I don't care about my time (I kinda do) during the races because my main goal is just FINISH them BUT before that, my biggest goal is to not get injured. So yesterday I went on my longest practice run so far. I've been running 3-5 miles every weekend for the last 6 weeks so yesterday I headed to the beach and bumped it up to 7 miles.

I was suhhh proud of myself because I didn't stop running, and I actually didn't even feel that tired. Honestly I felt like I got second wind after mile 5 which sounds insane BUT as I started mile 6, my freaking kneeeeees dude. They failed me. I ran through the 7th mile and then walked straight into the ocean for an immediate cold therapy relief for my feet, ankles and knees.

I gotta say – as yesterday progressed, I noticed that my knees and ankles were no where NEAR as sore as they had been while running but I noticed that my hips we're super sore and I wonder if it's because I didn't get my hips into the water.

So I wanted to go over the benefits of ice baths with you guys because I think a lot of you would really benefit from them! I have been focusing on strength training for the last 20 or so months and have found that recovery is pretty easy with sleep, water, and stretching but this endurance training requires a different kind of recovery.



When you sit in the cold water, the blood vessels constrict, then when you get out they dilate which helps flush away metabolic waste post-workout. This helps reduce inflammation and improve recovery as it changes the way blood is flowing through your body while sending tons of nutrients and oxygen to your cells.


The central nervous system essentially control the activities of the body, so it's safe to say that it's getting worked hard and often. What's cool is that through training we can essentially make the CNS adapt to what we need to do. For example, if I try to hip thrust 400 lbs and that bar doesn't even budge, that's my CNS is signaling to my muscles to STAND DOWN – this weight is too heavy for my muscles right now so my CNS will protect me by now allowing me to move the bar.

* Using the information *
1 - According to the running post, what made recovery from strength training pretty easy?
2 - Quote the running post from "I gotta say" to "into the water.", inclusive.

* Data for analysis *
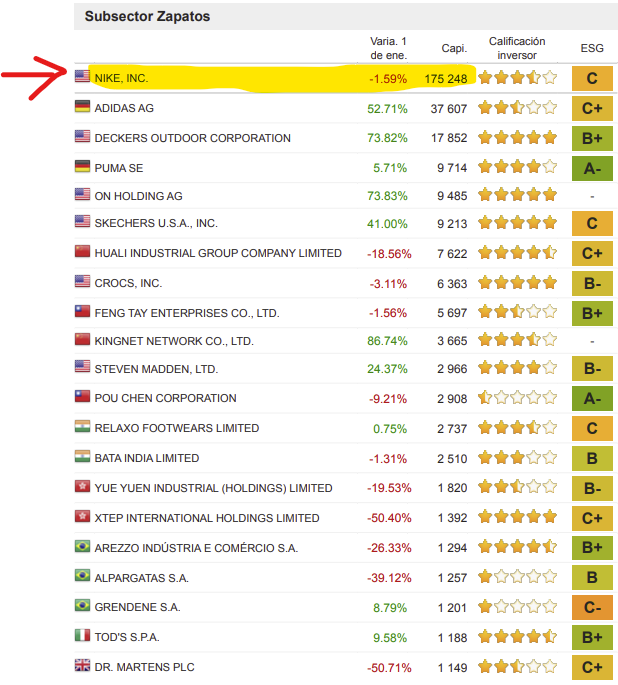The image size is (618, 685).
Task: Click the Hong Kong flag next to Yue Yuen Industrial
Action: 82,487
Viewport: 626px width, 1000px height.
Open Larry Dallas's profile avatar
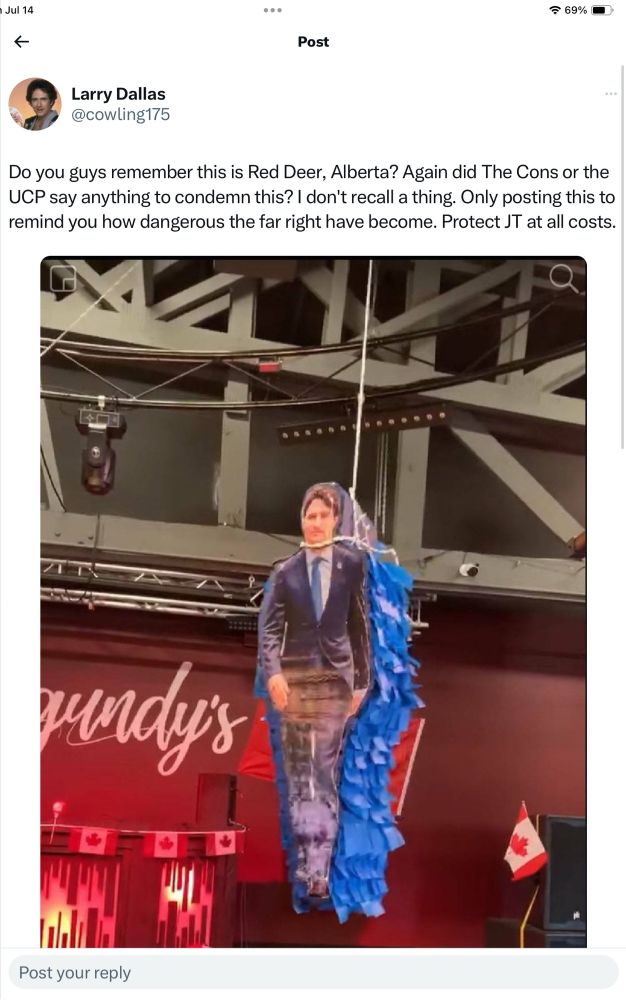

* * *

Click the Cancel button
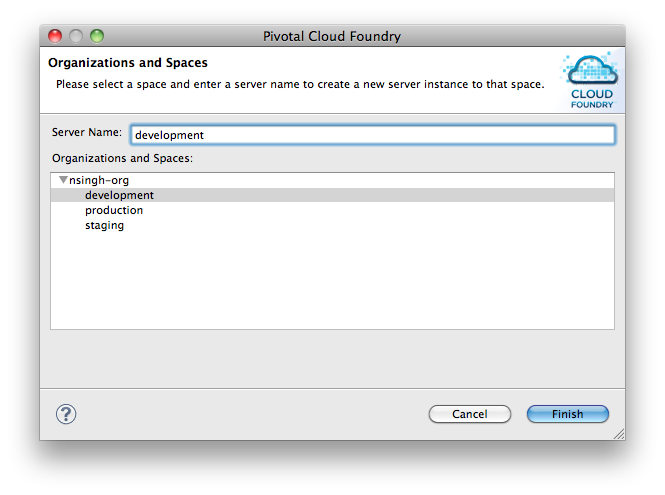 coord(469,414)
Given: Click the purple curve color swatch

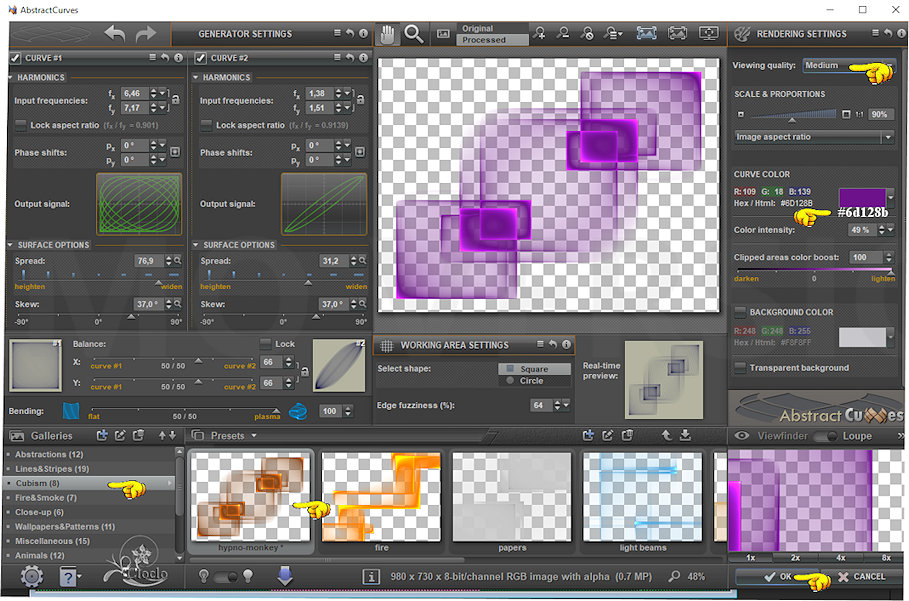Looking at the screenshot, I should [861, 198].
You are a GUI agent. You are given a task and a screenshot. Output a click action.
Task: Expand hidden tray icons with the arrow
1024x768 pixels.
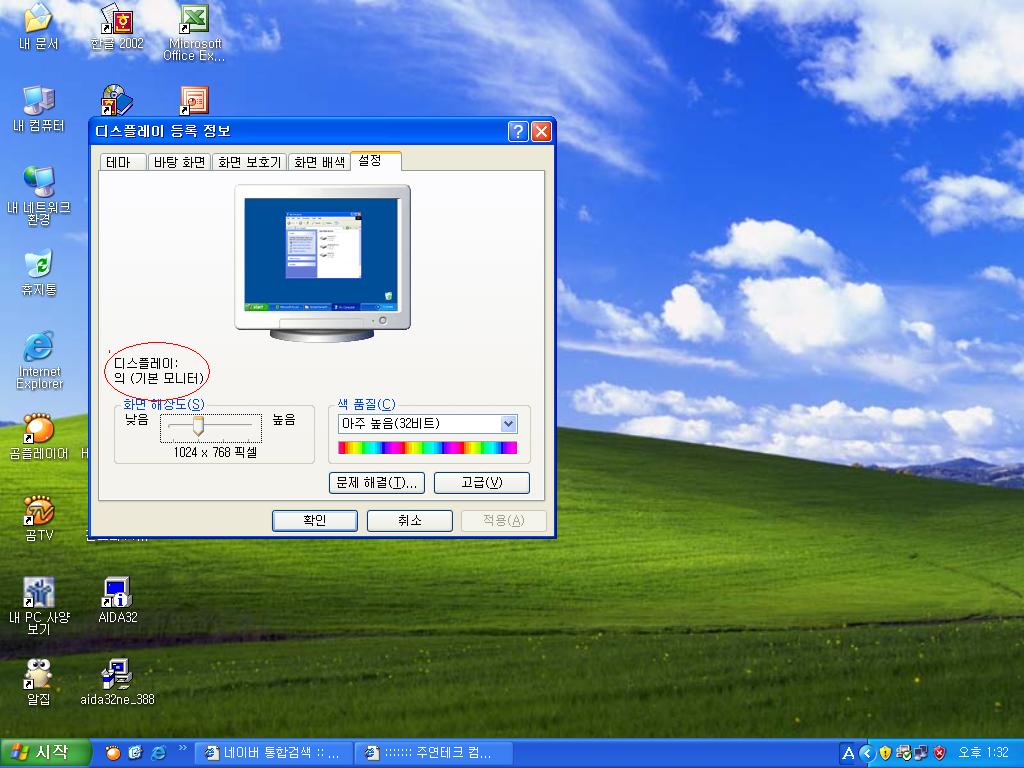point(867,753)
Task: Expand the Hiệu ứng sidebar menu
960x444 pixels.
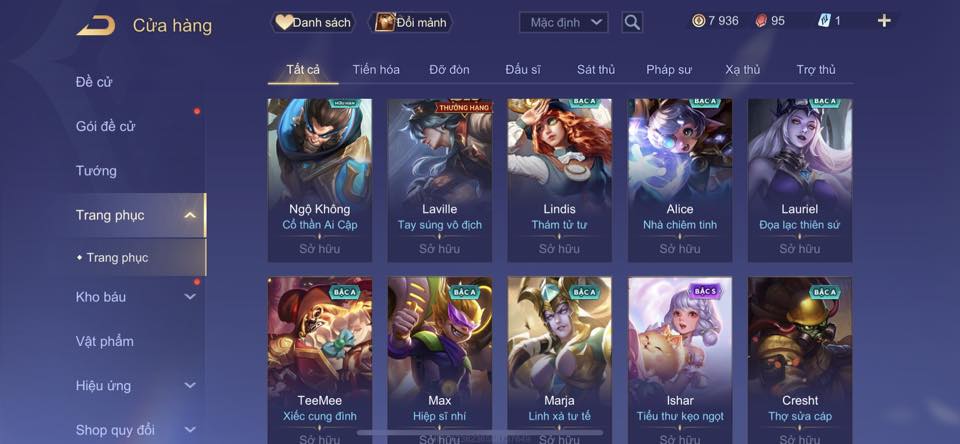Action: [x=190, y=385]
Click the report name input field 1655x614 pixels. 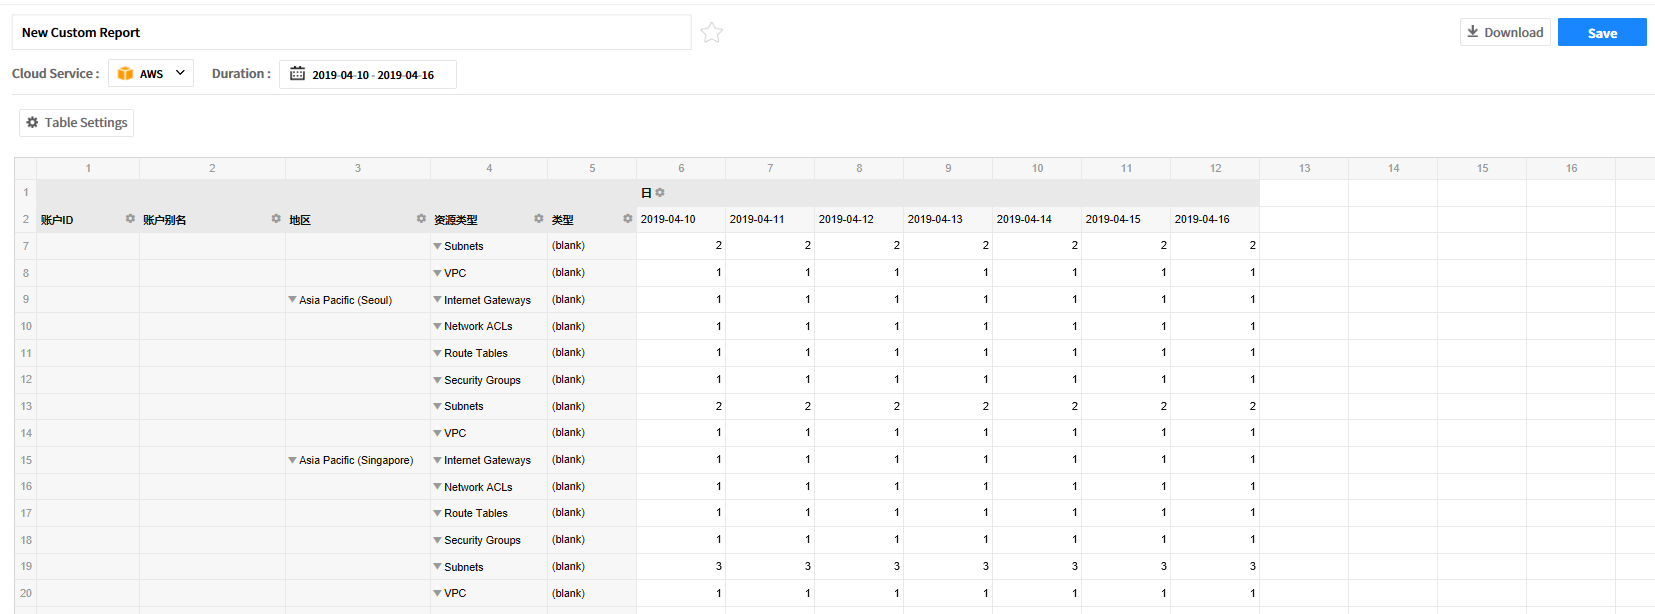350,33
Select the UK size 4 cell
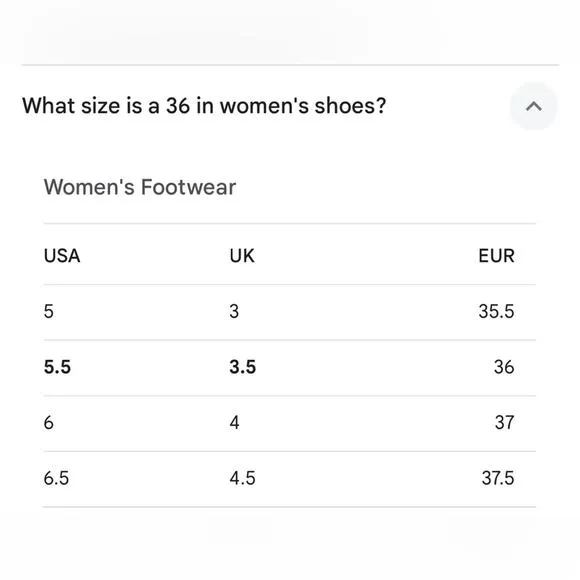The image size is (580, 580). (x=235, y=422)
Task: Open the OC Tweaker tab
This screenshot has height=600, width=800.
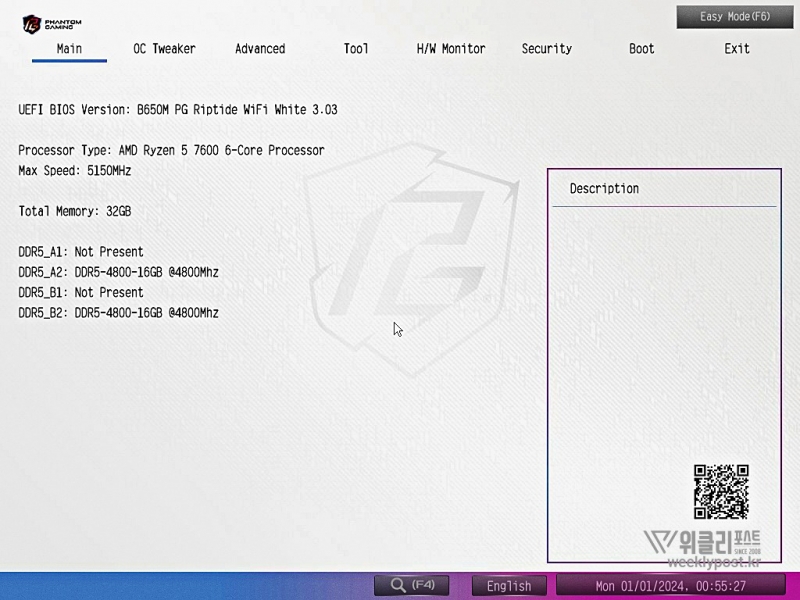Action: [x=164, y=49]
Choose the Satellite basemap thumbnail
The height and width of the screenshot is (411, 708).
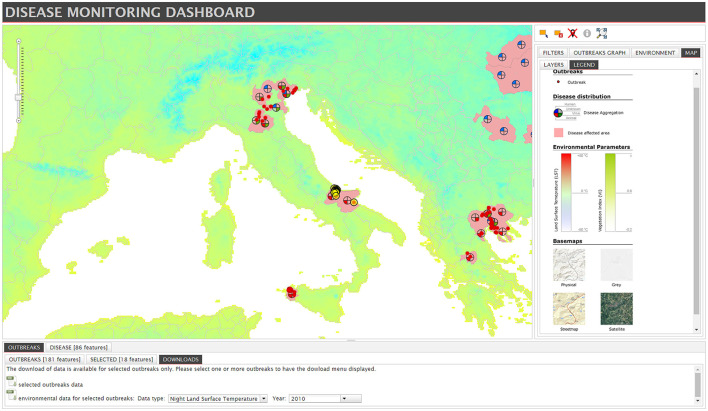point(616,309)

* Per-task answers *
1 - Sleep, water, and stretching.

2 -
I gotta say – as yesterday progressed, I noticed that my knees and ankles were no where NEAR as sore as they had been while running but I noticed that my hips we're super sore and I wonder if it's because I didn't get my hips into the water.